In \(\mathbb{Z}/n\mathbb{Z}\), \([a]\) has a multiplicative inverse if and only if \(\gcd(a,n)=1\).

Proof.

If \(\gcd(a,n)=1\) then Theorem 5.7 there exists \(s,t\in\mathbb{Z}\) such that \(as+nt=1\) for some . So \[as\equiv 1-nt\equiv 1\pmod{n},\] so \([a][s]=[1]\) in \(\mathbb{Z}/n\mathbb{Z}\), and so \([s]\) is a multiplicative inverse of \([a]\).

Conversely, if \(\gcd(a,n)=h>1\), and if \(as\equiv 1\pmod{n}\), then \(1=as+nq\) for some \(q\in\mathbb{Z}\). But \(h\) divides both \(a\) and \(n\), so it divides \(as+nq\). But no integer \(h>1\) divides \(1\). So there is no \(s\) such that \([s]\) is a multiplicative inverse of \(a\).

□

Note that the first part of the proof is constructive and allows us to solve some congruence equations.

Example:

Find \(x \in \mathbb{Z}\) such that \(4x = 3 \pmod{7}\).

We find the inverse of \([4]\) in \(\mathbb{Z}/7\mathbb{Z}\) (which exists since \(\gcd(4,7)=1\)). We find \(s,t \in \mathbb{Z}\) such that \(4s+7t=1\). We have that

\(k\)	\(s_k\)	\(t_k\)	Calculation	\(q_k\)	\(r_k\)
\(0\)	\(0\)	\(1\)	-	-	-
\(1\)	\(1\)	\(0\)	\(7=4\cdot 1+3\)	\(1\)	\(3\)
\(2\)	\(0-1\cdot1=-1\)	\(1-0\cdot 1=1\)	\(4=3\cdot1+1\)	\(1\)	\(1\)
\(3\)	\(1-(-1)\cdot1=2\)	\(0-1\cdot1 = -1\)	\(3=1\cdot3+0\)	\(3\)	\(0\)
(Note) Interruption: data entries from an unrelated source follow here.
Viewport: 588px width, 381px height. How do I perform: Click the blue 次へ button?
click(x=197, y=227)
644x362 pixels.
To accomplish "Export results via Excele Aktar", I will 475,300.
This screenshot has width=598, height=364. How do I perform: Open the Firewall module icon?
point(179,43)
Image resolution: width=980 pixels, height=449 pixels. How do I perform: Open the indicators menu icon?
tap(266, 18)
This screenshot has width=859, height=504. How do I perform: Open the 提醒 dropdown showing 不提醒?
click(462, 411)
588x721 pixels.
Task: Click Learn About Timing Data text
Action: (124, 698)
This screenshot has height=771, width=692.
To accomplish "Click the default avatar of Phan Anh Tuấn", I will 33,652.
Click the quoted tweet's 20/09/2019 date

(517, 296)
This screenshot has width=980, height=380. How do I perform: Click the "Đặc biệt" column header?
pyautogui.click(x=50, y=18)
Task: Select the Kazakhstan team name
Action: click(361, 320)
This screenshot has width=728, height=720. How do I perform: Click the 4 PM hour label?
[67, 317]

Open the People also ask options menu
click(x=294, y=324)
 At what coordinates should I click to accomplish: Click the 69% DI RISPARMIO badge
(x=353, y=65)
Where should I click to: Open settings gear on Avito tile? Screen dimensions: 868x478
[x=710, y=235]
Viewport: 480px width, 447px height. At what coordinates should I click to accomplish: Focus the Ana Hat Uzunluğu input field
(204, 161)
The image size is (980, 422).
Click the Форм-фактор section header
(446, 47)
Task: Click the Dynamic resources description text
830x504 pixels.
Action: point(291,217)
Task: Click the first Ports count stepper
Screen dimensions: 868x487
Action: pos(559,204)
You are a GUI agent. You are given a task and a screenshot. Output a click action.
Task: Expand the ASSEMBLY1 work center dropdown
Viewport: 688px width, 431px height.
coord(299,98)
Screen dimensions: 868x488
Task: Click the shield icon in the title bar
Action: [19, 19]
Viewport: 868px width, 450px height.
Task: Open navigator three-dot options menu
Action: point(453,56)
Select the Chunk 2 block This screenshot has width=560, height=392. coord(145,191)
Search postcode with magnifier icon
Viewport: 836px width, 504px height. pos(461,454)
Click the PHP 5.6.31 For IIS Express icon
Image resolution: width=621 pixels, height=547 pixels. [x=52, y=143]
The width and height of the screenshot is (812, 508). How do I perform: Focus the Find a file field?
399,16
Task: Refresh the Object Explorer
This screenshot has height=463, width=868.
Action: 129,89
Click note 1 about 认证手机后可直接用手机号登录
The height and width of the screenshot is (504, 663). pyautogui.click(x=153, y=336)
so \(s=2\) and \(t=-1\). So \([2]\) is the inverse of \([4]\) in \(\mathbb{Z}/7\mathbb{Z}\).

Multiply both side of \(4x \equiv 3\pmod{7}\) by \(2\), we get \(x \equiv 2\cdot 4x \equiv 2\cdot 3\equiv 6\pmod{7}\).

We can also look at solving a system of simultaneous congruence equations.

Theorem 10.14:

Let \(m,n\in\mathbb{Z}_+\) be co-prime. For any \(a,b\in\mathbb{Z}\), \(\exists\,x\in\mathbb{Z}\) such that \[x\equiv a\ \pmod{m} \qquad\text{ and }\qquad x\equiv b\ \pmod{n}.\] Furthermore, this \(x\) is unique modulo \(mn\). That is for \(x'\in\mathbb{Z}\), we have that \[x'\equiv a\ \pmod{m} \qquad\text{ and } \qquad x'\equiv b\ \pmod{n}\] if and only if \[x'\equiv x\ \pmod{mn}.\]

Proof.

We will prove the existence of \(x\) and leave the uniqueness of \(x\) modulo \(mn\) as an exercise.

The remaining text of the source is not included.